OK. What would you make of someone who starts a conversation with “OK”? I know that this post is not a conversation — I can write what I want here. I’m in charge. I can start with “OK” if I want, and leave you to figure out what it means…
OK. What it means is, there’s nothing to worry about.
What would there be to worry about at the start of a conversation when nothing has happened yet? Ah…that’s the little question that leads to the big answer.
Imagine a man who has sprained his ankle. You see him walking down the street. You can’t see the sprain. What you can see is the limp. The limp is the behaviour that he adopts to compensate for the sprain, making it less painful for him to walk down the street. When you spot the limp, you can work backwards and understand that he has pain in one leg. If you think about it you can probably work out which leg. An expert (a physiotherapist, a dancer) could probably identify that it’s a sprained ankle, and perhaps be even more specific about the kind of sprain.
So saying “OK” at the start of a conversation is like a limp. It’s a compensating behaviour that makes something less painful. If you think about it you can work out where the pain is. The pain that is comforted by saying to yourself “there’s nothing to worry about” is the pain of anxiety.
And in the middle?
In the middle of a conversation, saying “OK” in response to someone else has two meanings. Its first meaning is as before, “There’s nothing to worry about.” Its second meaning is more subtle.
The person who says “OK” is asserting the right to be the judge of whether there’s anything to worry about. If you tell me something and I say “OK” it means, “There’s nothing to worry about and I am the one who makes that decision.” Saying “OK” to you puts me in control.

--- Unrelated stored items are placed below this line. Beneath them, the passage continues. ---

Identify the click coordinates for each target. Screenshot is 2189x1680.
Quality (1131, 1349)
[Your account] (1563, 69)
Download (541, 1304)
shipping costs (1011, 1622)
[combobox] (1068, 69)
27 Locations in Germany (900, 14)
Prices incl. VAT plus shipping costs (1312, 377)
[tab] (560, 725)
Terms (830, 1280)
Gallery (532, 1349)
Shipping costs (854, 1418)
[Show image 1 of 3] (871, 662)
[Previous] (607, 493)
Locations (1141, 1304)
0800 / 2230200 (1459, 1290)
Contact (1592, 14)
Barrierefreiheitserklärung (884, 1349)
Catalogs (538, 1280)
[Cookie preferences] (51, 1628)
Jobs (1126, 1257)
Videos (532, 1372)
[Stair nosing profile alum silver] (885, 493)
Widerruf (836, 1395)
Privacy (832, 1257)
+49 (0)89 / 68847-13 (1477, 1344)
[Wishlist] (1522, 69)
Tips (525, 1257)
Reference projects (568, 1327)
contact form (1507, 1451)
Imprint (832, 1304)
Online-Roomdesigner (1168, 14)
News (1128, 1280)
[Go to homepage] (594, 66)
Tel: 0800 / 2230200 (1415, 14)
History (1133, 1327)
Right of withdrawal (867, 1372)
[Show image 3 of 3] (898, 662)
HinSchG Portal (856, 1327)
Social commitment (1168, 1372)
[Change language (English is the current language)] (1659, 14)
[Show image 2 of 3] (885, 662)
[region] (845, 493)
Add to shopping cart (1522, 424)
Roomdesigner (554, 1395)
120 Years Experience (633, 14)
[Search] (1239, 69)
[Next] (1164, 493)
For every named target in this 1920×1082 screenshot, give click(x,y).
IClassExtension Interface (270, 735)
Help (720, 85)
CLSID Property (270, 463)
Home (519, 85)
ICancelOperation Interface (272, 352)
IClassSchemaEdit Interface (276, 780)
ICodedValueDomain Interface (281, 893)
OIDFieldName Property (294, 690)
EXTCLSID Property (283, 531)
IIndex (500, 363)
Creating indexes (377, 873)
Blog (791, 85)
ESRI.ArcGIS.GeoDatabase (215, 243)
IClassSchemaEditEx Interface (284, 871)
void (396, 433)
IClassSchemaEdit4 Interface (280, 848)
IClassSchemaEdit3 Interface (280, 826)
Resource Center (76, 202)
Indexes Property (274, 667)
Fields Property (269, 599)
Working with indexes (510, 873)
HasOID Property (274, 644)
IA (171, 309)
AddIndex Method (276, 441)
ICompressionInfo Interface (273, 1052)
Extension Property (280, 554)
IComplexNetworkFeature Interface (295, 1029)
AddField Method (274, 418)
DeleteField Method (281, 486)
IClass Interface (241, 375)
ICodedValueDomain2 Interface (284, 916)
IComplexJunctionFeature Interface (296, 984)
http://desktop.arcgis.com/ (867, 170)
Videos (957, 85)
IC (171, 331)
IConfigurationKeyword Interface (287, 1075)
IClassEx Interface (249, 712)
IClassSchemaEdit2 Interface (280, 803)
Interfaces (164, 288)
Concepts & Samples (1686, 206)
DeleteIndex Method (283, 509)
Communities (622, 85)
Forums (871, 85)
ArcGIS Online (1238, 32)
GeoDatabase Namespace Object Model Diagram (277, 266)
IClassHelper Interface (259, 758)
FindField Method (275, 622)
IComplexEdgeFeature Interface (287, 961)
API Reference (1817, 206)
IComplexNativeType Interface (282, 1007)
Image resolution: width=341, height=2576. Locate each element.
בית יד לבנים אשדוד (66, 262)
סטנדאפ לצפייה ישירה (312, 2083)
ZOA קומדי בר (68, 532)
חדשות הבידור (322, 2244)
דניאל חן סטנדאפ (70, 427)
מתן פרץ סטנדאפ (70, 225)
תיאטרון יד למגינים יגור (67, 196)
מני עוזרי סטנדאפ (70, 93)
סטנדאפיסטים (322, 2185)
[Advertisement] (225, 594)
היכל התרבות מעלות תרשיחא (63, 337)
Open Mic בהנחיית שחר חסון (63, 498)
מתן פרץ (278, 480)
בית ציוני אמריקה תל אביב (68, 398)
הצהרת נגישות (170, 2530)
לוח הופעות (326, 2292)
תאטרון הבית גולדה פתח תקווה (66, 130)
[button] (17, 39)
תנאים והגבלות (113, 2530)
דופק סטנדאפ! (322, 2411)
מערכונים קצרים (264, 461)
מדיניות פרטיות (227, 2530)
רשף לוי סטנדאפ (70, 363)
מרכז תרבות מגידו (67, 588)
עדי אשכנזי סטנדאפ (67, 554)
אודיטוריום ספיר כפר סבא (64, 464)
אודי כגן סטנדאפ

If you think about it you can work out what kind of feeling being in control compensates for. It’s a feeling linked with anxiety, a feeling of being helpless.
Chronic states of mind
People who suffer from chronic (long-term) states of mind are not necessarily mentally ill. It’s just that their emotional life is skewed in a certain direction. They adopt compensating behaviours, and they become certain types of people. As long as the compensating behaviours actually work, they are not ill. To some greater or lesser extent this applies to everyone. It’s normal and harmless…except…well, I’ll return to this later.
Chronic anxiety tends to produce two kinds of compensating behaviour. One is simply self-comforting. Saying “OK” inappropriately is an example of this. Some people with mild chronic anxiety eat for comfort. There are lots of other behaviours that people adopt for this purpose.
More severe anxiety makes people feel helpless and out of control, so the compensating behaviours they adopt are aimed at being in control. People like this are often bossy or demanding. Paradoxically, being bossy or demanding can be good for their careers, so that they get promoted to more responsible positions where they feel even less in control and have to become more bossy or demanding.
Being bossy or demanding causes conflict with other people, so some bossy or demanding people adopt secondary compensating behaviours to hide their need to control. They become over-persuasive or devious — anything to exert control without seeming to.
So when you meet someone sweetly over-persuasive or slyly devious, it’s likely to be covering up a need for control. And the need for control is likely to be covering up the pain of chronic anxiety and helplessness. You don’t see the sprain, you only see the limp.
Seeing is believing
Just as before in Really strange, you can see this in a video. Just as before, this is part of a training package for nurses created at Birmingham City University. The video is here:
The person to watch is the woman on the left, Pam. She’s a nurse consultant — at the top of her profession and a smooth operator. Her young patient, Sarah, has an eating disorder.
What matters to Sarah is that she often doesn’t want to eat, and when she does eat she hates herself for it. When she looks in a mirror she can see the fat and she hates it. She sometimes clutches at the hateful fat and hurts herself. She often takes laxatives or makes herself vomit to get rid of food she has eaten. What matters to Sarah, what drives her to do all these things, is how she feels about herself, about her body, and about eating.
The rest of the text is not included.